Ces patients ont pu également recevoir des corticoïdes, seul traitement à ce jour ayant vraiment fait la preuve de son efficacité. Ainsi, 4 099 patients de 75 ans au moins (soit 42 % des admissions) ont été admis dans ces services conventionnels à l’AP-HP et 11 131 pour toute l’Ile-de-France, pour une mortalité hospitalière d’environ 27 % dans les deux cas.

En conclusion, il faut se garder de messages simplistes qui ne visent finalement qu’à créer la polémique. Tout n’a sûrement pas été parfait, mais comment aurait-il pu en être autrement vu l’ampleur de la crise ?

Simplement, le temps de l’analyse ne peut être le temps médiatique ou de la polémique, et la communauté dans son ensemble serait bien inspirée de juger les faits et seulement les faits scientifiques lorsque des études médicales sérieuses auront été publiées. La préoccupation permanente de tout médecin, qu’il soit réanimateur ou pas, est d’éviter toute perte de chance pour le patient qu’il prend en charge ou qui lui est proposé.

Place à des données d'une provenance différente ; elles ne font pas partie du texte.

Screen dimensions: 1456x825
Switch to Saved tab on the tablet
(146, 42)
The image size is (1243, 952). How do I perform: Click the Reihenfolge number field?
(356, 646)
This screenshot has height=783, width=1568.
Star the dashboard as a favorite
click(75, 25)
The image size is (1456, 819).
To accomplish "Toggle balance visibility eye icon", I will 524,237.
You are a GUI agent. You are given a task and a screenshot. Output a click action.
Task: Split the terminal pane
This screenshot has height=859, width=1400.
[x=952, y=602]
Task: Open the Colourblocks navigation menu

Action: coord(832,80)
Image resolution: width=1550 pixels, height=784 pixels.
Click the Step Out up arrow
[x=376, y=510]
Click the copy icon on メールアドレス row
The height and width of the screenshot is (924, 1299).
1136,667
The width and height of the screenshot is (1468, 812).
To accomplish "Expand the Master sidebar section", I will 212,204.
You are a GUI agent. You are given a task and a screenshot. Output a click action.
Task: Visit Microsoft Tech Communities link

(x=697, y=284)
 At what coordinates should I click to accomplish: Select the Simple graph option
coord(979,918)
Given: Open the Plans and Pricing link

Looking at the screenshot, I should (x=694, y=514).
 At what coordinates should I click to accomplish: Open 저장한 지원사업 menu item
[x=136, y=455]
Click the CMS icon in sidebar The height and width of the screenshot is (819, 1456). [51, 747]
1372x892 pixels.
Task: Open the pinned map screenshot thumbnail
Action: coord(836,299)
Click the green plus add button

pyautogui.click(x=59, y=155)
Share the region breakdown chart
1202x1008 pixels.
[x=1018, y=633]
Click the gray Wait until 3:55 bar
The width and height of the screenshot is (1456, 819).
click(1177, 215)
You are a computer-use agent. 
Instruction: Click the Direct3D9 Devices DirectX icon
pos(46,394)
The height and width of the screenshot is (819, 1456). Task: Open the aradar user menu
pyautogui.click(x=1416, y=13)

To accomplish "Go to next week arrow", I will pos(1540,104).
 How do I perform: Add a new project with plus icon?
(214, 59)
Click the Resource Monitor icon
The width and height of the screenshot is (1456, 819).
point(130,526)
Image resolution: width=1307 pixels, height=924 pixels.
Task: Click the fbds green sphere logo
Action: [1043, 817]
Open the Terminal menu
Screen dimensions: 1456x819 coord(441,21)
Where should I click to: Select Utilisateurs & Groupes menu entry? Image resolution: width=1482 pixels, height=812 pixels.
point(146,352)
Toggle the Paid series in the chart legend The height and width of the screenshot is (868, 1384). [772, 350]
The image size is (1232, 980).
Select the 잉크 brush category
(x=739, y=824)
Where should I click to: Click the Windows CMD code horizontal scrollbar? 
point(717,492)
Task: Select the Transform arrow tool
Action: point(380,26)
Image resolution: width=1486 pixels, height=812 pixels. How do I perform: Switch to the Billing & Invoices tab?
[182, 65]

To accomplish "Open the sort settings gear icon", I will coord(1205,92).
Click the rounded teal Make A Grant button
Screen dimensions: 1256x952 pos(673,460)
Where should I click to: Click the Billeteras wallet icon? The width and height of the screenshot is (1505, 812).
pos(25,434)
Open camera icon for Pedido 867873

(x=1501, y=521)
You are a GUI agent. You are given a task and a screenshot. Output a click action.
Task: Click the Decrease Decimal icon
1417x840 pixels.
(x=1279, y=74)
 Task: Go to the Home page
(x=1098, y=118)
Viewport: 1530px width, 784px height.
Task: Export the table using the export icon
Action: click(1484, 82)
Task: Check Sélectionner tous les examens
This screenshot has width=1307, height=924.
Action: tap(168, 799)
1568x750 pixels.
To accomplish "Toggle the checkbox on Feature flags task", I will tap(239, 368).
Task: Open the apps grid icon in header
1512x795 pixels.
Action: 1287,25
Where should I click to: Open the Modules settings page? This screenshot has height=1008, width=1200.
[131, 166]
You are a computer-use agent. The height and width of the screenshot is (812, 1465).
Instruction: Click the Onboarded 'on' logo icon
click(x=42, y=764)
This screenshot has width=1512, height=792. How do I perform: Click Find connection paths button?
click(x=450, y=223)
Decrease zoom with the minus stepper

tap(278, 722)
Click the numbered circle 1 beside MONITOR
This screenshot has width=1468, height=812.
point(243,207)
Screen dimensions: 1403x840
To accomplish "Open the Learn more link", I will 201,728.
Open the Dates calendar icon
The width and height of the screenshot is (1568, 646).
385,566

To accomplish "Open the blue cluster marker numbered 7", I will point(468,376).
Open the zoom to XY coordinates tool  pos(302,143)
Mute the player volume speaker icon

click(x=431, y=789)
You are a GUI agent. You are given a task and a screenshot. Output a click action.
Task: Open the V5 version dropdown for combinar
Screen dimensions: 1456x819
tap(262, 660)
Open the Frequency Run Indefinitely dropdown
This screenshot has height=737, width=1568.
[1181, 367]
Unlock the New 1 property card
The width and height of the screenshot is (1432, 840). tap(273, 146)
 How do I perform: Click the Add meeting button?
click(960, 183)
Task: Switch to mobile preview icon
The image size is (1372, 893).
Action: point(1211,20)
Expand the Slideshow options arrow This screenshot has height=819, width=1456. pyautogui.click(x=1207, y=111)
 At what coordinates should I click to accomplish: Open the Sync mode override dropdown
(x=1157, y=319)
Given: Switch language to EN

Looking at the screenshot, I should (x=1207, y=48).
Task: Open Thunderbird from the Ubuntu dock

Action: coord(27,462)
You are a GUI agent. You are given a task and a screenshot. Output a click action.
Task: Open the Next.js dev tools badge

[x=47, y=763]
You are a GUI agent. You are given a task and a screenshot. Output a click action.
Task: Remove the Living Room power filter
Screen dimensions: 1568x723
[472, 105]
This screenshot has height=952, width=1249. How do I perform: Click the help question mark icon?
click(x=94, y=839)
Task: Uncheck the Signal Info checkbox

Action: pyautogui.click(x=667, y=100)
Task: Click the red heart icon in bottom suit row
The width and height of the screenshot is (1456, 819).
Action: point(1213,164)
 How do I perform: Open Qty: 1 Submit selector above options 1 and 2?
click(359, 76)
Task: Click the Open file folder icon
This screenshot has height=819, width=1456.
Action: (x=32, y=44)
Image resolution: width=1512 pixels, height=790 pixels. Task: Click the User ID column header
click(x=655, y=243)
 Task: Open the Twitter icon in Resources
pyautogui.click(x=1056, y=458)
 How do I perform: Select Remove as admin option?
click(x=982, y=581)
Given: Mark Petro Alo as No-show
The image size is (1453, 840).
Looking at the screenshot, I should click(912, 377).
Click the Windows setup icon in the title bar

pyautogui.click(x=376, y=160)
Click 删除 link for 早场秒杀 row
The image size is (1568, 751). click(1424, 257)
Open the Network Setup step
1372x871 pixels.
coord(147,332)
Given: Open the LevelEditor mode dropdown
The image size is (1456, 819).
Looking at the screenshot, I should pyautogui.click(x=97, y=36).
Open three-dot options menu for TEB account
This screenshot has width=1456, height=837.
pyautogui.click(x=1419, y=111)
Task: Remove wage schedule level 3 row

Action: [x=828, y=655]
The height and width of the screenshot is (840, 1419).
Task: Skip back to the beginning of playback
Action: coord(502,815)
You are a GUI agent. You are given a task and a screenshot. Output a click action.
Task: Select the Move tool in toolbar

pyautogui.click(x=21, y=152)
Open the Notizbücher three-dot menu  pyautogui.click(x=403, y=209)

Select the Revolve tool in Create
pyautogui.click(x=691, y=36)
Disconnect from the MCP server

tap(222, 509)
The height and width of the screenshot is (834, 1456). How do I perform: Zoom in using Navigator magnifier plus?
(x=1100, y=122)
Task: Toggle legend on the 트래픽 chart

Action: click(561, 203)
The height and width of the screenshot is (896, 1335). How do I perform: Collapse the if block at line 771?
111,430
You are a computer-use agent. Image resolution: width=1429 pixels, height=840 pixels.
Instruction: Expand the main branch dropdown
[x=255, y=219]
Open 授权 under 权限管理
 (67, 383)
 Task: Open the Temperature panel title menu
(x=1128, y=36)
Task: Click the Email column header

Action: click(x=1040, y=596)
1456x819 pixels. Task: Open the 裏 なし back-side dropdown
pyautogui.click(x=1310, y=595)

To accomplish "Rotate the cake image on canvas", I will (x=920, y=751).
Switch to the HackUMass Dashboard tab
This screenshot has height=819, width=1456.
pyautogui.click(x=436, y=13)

Les signataires : Bertrand Guidet, chef de service de médecine intensive-réanimation, hôpital Saint-Antoine, Assistance publique-Hôpitaux de Paris (AP-HP) ; Eric Pautas, référent gériatrie du comité spécialisé Covid-19 de l’AP-HP ; Bruno Riou, directeur médical de crise, AP-HP ; Marc Samama, président de la collégiale d’anesthésie-réanimation d’Ile-de-France ; Antoine Vieillard-Baron, président de la collégiale de médecine intensive-réanimation d’Ile-de-France.